In response to market demand for a more efficient and rapid scale-up of the non-GMP to GMP phases of a product’s CMC development, leading pharmaceutical manufacturer Aesica, is encouraging clients to utilise its integrated API and Formulation Development Service.
Aesica is widely recognised for its expertise in transitioning lead candidate API from medicinal chemistry into GMP development. The parallel approach between Aesica’s API Development and Formulation Development teams ensures clients will be taken into Preclinical and Clinical development more efficiently and effectively, saving time, reducing cost and simplifying outsourcing demands.
Utilising a single supplier for a product’s CMC development enables single transfer costs, familiarity of the API and allows for knowledge to be shared between the team throughout both stages of the process. During the optimisation process, Aesica provides non-GMP grade material to its Formulation Development scientists to enable early Preformulation evaluation to occur simultaneously. Once the GMP material has been synthesised, Aesica’s Formulation team manufactures the Clinical trial supply materials. Furthermore, stability testing for both Drug Substance and Drug Product is also conducted at Aesica.
Dr. Robert Hardy, CEO, Aesica said: “Clients are assigned a dedicated scientific project manager and the team works together as one to design and conduct an efficient CMC development path for our clients’ lead candidate. By unifying our expertise and capability, clients can be assured that their needs are being managed by a single outsourcing partner and in addition to a more rapid scale-up process there are also significant cost saving benefits.”

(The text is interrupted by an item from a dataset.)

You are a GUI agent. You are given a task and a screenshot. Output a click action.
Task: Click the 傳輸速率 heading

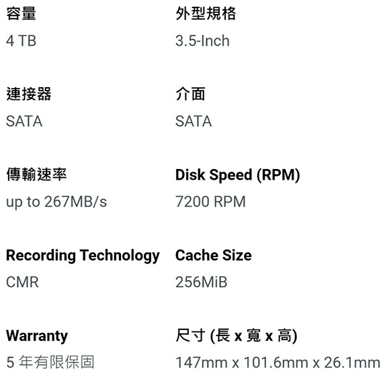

He adds: “Here at Aesica, we are committed to providing our clients with a quality and responsive service and by integrating our API and Formulation Development expertise we ensure seamless communications and effective delivery to take clients into Preclinical and Clinical development. Working with our experts, clients can simplify their outsourcing demands and benefit from a single analytical technical transfer, speeding up whole development process significantly. Our experienced team is able to provide support for API to SafeBridge ® Category 3, controlled drugs and the formulation of all dosage forms.”
Aesica is a leading full-service provider of contract research, development and manufacturing services for Formulated Products and Active Pharmaceutical Ingredients. The company develops long-term strategic partnerships with its clients, responds quickly and effectively to market demand and develops tailored solutions for specific requirements.